That is covered under 5.3.5p7 which includes 7.1, 7.2, and 7.3. It is possible under some circumstances for destructors to be called but the deallocation function to not be called. I had forgotten about that when working through your first example (without referencing anything) although I've read it before.

So yes, that's legal. Destructors would be called, but deallocators can potentially be optimized into oblivion if the compiler can prove a few things.

As you described, that's a version that displays the text inside the new call, but doesn't actually call the deallocators, jumping immediately to the exit line. It is a cool little gotcha for an unusual situation.

Assert failed: test.cpp, line 9: 0

...then, again, you are of course right. That is exactly what the output may look like. Because, you know, an implementation is allowed to call the single-argument overload instead at its own discretion, and it is a requirement that allocations work the same with either one being called (with or without size). No, I'm not joking.

This one is a little more tricky. There are a bunch of possible deallocation functions the programmer can provide. Class-specific deallocators, array deallocators, placement deallocation, alignment-knowing and size-knowing versions, nothrow ("placement") versions, and user defined version that take whatever arguments you throw at them.

If you are ONLY looking at the delete functions within 18.6.1, you are right. The standard plainly describes how the compiler is free to use a less-parameter version instead of a more-parameter version.

There are assorted documents that discuss why that is the case. There have been additions to the functions over the years through different versions of the standard. C++98 had only the plain pointer version and the nothrow version (That's section 18.4 in the 1998 standard). In an effort to remain backwards compatible with itself, compilers needed a way to gracefully back down to prior versions.
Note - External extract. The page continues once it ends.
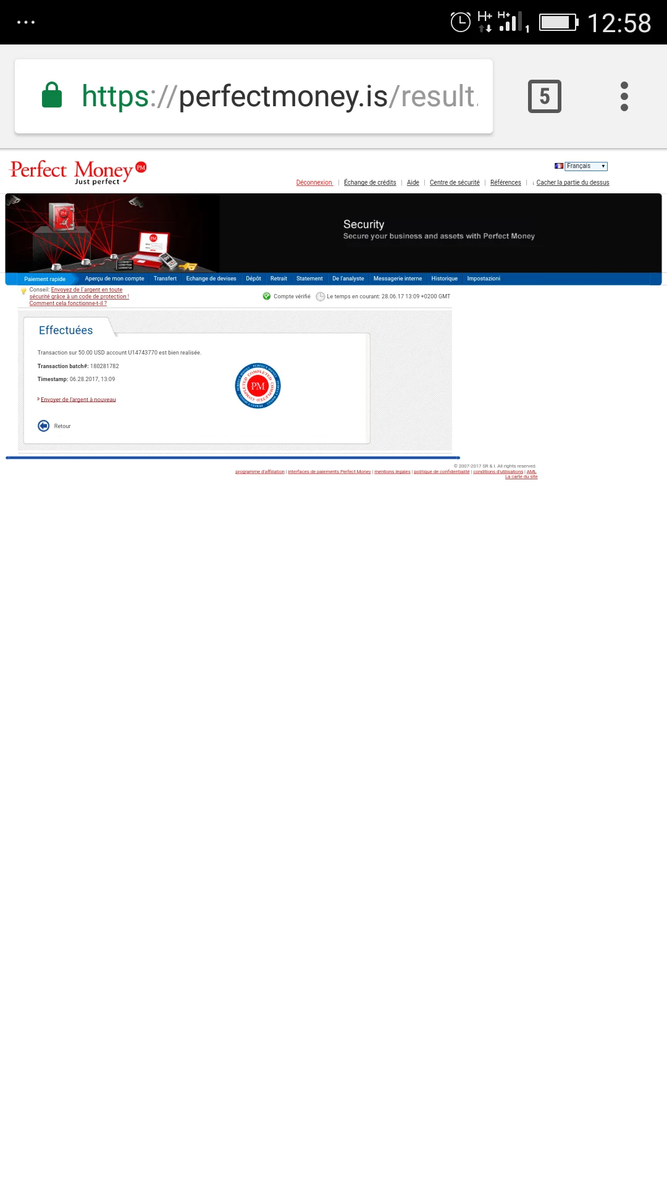This screenshot has height=1186, width=667.
Task: Tap the green secure padlock icon
Action: click(52, 96)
That's where 5.3.5p10 come in. The later versions added the paragraph to state that if both the size-providing version and the non-size-providing version are present, then the size-providing version must be used. The 2017 proposal (renumbered to 8.3.5p10) has expanded the selection even more since there are even more possible forms of delete, describing how if they are present the most specific version must be called.
So in your case where you specifically called out a 2014 or 2017 respecting compiler and you provided two versions, the compiler must choose the two parameter versions. If you had provided one of the proposed 2017 versions and required a 2017 respecting compiler, than those more specific versions would be the required form.

So no, I don't think that one is an option at all. On a recent compiler where both options are available, the less-specific version should not be called when a more-specific version is found.
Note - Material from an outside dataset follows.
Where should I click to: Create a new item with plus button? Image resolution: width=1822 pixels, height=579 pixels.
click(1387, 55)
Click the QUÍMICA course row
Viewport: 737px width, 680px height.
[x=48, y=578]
That's where 5.3.5p10 come in. The later versions added the paragraph to state that if both the size-providing version and the non-size-providing version are present, then the size-providing version must be used. The 2017 proposal (renumbered to 8.3.5p10) has expanded the selection even more since there are even more possible forms of delete, describing how if they are present the most specific version must be called. So in your case where you specifically called out a 2014 or 2017 respecting compiler and you provided two versions, the compiler must choose the two parameter versions. If you had provided one of the proposed 2017 versions and required a 2017 respecting compiler, than those more specific versions would be the required form. So no, I don't think that one is an option at all. On a recent compiler where both options are available, the less-specific version should not be called when a more-specific version is found.
So you are saying that this is in your opinion a clang compiler error rather than something allowed by the standard?
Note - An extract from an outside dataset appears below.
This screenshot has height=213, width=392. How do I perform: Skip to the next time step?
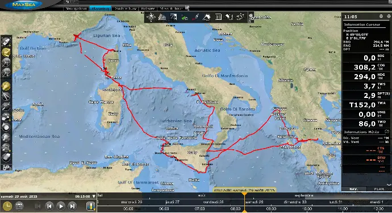(x=72, y=206)
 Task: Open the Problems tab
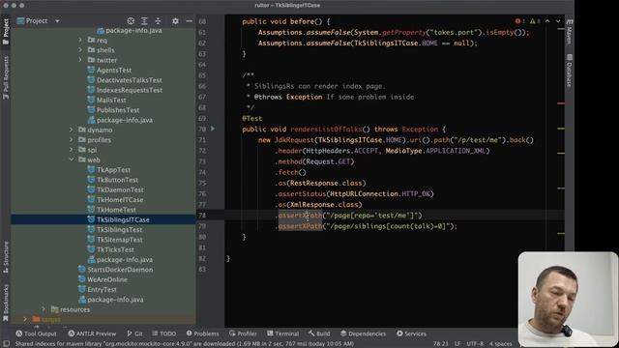click(x=202, y=334)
That would be too good to be true because it would mean it would need to be, and will be fixed. Whereas if the standard allows for it... well, you know. If it's legitimate, then the only thing you can do is throw your monitor out of the window in a fit of rage as indicated by the topic title, but it remains debatable inhowfar this helps solving your programming problem. :)

Unluckily (but maybe my English/standard reading skills are just too low) I understand the forementioned 5.3.5p10 as explicitly allowing (not disallowing) the compiler to choose whatever it wants.

5.3.5p10.1 is about new-extended alignment, so not relevant

5.3.5p10.2 gives class-scope deallocators precedence (which kinda makes sense too, but is also irrelevant)

5.3.5p10.3 is about deleting an array of objects, so again it's irrelevant (for the example, anyway, very relevant otherwise)

Lastly 5.3.5p10.4 says "Otherwise, it is unspecified". In my understanding, the word "otherwise" means as much as "except for the preceding three situations, in every case", and the word "unspecified" means "can do what you want" (in the same sense as "can evaluate function arguments in any order you like").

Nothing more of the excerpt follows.